Les"pour"
Les "quadras" du PS réclament des primaires ouvertes qu'ils considèrent comme le seul moyen de déverrouiller la compétition interne. "Il ne s'agit pas d'une technique de désignation, mais d'une vision politique, assure Arnaud Montebourg. Ceux qui sont contre vivent dans un monde révolu." Vincent Peillon et Benoît Hamon y sont favorables, comme Pierre Moscovici, qui lance une pétition. Manuel Valls a déjà annoncé sa candidature. "Si on ne me prouve pas qu'un autre socialiste peut mieux que moi porter le renouvellement - et pour l'instant je ne vois pas -, je porterai ces idées moi-même", a-t-il indiqué au Journal du dimanche.

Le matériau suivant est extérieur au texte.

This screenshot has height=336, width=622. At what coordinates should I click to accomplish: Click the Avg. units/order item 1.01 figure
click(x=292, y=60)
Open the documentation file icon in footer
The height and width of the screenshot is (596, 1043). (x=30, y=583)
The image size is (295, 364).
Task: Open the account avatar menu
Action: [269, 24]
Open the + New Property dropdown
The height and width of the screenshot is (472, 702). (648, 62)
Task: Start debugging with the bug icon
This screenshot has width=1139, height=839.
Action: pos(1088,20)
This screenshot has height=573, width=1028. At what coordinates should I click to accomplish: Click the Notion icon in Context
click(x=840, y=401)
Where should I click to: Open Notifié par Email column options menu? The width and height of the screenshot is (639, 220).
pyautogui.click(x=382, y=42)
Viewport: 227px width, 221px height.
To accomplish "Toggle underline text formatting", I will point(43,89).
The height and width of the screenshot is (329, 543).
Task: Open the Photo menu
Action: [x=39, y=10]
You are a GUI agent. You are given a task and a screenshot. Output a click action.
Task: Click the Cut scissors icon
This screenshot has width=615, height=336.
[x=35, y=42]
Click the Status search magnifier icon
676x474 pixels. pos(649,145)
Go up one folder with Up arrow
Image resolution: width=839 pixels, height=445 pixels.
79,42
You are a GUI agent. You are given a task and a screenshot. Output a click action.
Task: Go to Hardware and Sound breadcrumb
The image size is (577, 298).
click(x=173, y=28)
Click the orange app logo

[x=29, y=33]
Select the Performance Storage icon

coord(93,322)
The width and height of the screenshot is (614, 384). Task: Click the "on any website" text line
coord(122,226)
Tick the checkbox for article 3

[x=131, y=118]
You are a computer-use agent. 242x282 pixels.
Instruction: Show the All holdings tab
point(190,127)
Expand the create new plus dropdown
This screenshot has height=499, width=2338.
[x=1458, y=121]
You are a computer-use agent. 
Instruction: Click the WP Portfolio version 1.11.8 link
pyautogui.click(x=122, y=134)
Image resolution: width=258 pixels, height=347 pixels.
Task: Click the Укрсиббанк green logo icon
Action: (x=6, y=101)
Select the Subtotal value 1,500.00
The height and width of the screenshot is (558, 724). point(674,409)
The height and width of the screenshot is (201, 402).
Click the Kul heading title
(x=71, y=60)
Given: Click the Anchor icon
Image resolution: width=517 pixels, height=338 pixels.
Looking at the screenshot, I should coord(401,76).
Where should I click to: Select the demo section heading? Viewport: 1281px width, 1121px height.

En règle générale, les dirigeants socialistes qui jouissent d'une certaine popularité dans l'opinion réclament de telles primaires. C'est le cas des partisans de Dominique Strauss-Kahn, et, depuis longtemps, de Ségolène Royal. Bertrand Delanoë, hier assez opposé, a assoupli son point de vue.
Les "contre"
A contrario, les laissés-pour-compte des sondages y sont hostiles. C'est le cas de François Hollande et de Laurent Fabius. De leur côté, les fidèles de Lionel Jospin refusent de voir émerger un "parti de supporteurs". Quant à Martine Aubry, sa culture politique la range parmi les opposants.
Dans les semaines qui viennent, les partisans de primaires vont faire pression sur la direction du PS.
Dans le prolongement du rapport Montebourg, publié dans les prochaines semaines, ils comptent réclamer l'organisation rapide d'un référendum parmi les adhérents du PS.